## What is being asked:
Run through the records and, wherever a line holds the word "number", return that line.

Stored records
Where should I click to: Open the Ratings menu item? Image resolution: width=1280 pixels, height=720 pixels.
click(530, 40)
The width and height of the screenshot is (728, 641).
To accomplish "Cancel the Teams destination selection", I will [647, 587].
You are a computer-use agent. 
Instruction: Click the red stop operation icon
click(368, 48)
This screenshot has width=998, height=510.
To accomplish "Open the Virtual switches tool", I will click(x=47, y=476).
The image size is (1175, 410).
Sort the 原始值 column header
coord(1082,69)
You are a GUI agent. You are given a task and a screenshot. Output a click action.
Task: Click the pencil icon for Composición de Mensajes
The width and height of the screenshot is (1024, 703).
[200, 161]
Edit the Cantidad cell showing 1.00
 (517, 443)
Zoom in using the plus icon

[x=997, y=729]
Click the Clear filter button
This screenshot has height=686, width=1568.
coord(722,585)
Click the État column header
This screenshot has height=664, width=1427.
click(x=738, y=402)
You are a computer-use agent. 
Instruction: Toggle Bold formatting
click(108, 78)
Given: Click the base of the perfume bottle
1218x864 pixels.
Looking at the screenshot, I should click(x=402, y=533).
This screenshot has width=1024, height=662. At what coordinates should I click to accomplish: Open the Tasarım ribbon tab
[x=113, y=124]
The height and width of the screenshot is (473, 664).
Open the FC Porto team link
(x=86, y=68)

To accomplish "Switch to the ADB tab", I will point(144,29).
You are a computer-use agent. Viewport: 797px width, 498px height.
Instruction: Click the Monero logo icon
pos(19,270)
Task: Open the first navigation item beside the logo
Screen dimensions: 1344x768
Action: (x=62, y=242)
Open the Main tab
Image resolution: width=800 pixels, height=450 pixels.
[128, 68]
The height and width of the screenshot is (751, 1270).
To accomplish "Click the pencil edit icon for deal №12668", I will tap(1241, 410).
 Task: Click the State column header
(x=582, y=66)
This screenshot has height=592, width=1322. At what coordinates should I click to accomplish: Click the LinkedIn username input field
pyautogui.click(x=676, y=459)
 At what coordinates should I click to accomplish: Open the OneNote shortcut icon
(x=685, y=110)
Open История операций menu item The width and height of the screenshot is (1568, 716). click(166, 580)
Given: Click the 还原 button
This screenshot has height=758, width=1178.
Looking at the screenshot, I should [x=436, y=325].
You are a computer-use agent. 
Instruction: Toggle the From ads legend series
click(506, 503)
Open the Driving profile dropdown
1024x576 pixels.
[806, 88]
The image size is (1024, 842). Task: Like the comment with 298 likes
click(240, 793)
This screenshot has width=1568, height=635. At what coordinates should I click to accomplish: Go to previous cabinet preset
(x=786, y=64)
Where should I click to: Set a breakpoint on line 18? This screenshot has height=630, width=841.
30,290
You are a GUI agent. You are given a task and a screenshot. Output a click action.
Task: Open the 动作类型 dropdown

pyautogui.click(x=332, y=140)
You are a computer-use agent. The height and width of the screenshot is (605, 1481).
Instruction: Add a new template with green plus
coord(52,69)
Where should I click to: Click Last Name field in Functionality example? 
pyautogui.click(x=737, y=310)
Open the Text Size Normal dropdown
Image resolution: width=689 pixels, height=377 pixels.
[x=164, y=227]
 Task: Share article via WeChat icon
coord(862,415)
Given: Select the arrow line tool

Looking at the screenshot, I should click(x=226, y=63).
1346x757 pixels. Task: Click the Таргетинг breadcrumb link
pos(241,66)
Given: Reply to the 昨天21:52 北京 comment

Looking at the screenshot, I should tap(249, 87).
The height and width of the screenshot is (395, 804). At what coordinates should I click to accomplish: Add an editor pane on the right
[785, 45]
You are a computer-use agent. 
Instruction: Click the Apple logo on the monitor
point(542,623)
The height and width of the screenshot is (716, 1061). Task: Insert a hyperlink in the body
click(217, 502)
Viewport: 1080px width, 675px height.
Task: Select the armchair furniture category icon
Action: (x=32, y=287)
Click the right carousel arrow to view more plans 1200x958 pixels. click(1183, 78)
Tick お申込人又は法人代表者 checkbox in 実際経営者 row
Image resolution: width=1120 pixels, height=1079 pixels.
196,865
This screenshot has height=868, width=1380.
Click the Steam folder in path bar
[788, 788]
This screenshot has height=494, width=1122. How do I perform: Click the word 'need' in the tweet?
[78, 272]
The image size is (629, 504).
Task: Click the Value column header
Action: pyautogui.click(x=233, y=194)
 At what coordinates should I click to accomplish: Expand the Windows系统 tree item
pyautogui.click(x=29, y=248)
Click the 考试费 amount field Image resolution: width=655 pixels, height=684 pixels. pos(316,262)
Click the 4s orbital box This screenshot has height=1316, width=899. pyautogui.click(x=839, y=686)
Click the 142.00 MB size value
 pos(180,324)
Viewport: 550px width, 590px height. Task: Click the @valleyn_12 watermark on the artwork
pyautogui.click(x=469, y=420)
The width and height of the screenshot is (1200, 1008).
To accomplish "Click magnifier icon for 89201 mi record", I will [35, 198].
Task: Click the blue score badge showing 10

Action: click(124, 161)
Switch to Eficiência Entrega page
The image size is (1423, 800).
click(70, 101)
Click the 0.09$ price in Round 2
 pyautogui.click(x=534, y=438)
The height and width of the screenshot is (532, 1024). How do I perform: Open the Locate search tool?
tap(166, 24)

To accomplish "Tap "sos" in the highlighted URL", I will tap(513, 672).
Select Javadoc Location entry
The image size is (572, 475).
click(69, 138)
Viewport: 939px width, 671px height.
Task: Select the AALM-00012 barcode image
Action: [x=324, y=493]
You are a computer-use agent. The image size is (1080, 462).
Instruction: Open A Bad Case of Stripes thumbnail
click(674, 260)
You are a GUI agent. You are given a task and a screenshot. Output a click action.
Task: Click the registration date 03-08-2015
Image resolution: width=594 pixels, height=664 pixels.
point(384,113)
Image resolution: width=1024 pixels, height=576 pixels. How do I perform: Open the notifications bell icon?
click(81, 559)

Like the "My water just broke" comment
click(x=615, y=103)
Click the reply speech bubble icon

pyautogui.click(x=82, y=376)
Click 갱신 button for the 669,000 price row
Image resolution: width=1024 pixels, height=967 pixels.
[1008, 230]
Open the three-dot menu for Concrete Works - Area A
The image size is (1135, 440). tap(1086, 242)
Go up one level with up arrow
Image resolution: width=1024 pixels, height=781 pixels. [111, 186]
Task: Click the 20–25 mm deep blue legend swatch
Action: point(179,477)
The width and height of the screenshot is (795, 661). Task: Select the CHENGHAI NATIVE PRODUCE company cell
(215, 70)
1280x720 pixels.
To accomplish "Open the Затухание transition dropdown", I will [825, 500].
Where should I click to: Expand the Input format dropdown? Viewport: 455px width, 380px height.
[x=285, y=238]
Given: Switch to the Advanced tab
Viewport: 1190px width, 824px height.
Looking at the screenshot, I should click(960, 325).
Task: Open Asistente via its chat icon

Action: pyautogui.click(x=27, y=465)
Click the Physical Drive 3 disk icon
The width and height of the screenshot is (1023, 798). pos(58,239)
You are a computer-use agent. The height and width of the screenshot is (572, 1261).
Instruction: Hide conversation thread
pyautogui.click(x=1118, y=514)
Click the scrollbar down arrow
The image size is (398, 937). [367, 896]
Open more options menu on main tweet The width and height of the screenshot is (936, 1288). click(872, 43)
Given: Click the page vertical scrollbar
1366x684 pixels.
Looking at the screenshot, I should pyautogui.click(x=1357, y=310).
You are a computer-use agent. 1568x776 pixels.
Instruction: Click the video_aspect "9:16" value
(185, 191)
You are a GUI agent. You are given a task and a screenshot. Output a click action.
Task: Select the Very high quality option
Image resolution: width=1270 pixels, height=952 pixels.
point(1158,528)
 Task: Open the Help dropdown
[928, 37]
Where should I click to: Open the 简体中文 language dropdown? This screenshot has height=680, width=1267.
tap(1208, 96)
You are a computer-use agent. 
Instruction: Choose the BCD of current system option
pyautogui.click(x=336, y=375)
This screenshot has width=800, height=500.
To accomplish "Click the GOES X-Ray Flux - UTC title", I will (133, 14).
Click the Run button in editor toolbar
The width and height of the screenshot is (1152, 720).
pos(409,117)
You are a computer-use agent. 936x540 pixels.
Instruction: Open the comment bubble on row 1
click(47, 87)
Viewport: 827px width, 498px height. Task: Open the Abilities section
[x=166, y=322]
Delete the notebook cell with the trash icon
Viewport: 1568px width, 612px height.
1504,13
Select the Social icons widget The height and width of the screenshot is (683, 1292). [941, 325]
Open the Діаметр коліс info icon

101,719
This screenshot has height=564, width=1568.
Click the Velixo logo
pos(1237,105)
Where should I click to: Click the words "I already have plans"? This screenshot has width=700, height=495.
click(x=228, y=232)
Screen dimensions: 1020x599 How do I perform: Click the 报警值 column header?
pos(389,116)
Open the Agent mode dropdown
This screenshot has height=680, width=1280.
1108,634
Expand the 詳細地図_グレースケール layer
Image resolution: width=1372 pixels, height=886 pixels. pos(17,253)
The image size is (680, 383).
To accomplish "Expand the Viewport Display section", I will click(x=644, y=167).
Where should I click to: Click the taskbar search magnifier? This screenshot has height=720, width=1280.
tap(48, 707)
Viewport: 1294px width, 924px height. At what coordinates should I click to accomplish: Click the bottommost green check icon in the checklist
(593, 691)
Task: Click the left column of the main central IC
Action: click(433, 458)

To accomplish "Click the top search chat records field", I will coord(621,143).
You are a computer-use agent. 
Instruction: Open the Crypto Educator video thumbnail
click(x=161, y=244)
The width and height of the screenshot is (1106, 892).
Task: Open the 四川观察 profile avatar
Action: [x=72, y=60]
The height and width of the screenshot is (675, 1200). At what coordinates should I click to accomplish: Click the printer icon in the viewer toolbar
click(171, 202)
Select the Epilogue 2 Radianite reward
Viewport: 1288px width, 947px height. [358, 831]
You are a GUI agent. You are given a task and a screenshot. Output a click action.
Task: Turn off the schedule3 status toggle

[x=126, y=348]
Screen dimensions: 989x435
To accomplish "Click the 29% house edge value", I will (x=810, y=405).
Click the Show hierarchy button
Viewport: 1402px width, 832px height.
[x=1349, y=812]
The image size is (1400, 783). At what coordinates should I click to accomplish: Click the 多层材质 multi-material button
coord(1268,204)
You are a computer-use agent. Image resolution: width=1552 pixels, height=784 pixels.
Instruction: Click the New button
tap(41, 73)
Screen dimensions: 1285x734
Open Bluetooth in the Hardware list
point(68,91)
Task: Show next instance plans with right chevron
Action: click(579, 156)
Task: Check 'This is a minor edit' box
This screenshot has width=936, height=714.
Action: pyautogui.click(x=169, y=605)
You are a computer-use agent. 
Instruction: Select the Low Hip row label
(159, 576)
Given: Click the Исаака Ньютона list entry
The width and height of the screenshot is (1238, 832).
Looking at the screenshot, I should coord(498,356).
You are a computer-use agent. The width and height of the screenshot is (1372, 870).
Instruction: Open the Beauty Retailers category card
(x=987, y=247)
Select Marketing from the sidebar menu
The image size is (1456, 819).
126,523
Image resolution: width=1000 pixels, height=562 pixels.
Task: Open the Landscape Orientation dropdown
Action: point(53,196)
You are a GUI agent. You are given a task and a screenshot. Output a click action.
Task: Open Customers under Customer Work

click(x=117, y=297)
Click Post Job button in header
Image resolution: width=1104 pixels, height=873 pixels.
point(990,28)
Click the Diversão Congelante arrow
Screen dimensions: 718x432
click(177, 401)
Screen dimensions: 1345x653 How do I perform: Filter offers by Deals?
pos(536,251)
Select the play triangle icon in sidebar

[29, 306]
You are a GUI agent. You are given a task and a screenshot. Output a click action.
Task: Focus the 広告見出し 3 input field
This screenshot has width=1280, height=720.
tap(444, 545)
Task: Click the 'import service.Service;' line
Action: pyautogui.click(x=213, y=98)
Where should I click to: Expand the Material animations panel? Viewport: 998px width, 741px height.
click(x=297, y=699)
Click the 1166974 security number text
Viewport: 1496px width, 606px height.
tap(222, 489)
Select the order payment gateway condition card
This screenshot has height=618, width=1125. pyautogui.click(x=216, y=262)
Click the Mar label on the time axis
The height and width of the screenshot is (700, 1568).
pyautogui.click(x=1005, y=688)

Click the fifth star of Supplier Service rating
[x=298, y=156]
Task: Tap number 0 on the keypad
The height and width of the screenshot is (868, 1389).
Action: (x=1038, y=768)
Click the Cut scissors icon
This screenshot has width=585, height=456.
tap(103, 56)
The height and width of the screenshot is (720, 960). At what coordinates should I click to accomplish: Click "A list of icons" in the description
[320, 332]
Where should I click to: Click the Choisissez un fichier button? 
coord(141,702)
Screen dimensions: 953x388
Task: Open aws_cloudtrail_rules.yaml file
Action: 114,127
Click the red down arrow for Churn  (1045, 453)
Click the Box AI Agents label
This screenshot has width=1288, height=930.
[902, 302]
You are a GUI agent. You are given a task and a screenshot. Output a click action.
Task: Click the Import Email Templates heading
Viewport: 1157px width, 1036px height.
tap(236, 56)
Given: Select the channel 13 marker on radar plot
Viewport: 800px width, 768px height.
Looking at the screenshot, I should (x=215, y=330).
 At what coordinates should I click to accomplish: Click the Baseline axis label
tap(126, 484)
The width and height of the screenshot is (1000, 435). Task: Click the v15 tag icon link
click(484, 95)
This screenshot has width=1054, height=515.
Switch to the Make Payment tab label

## Exercise response:
Click the 1166974 security number text
Task: Tap number 0 on the keypad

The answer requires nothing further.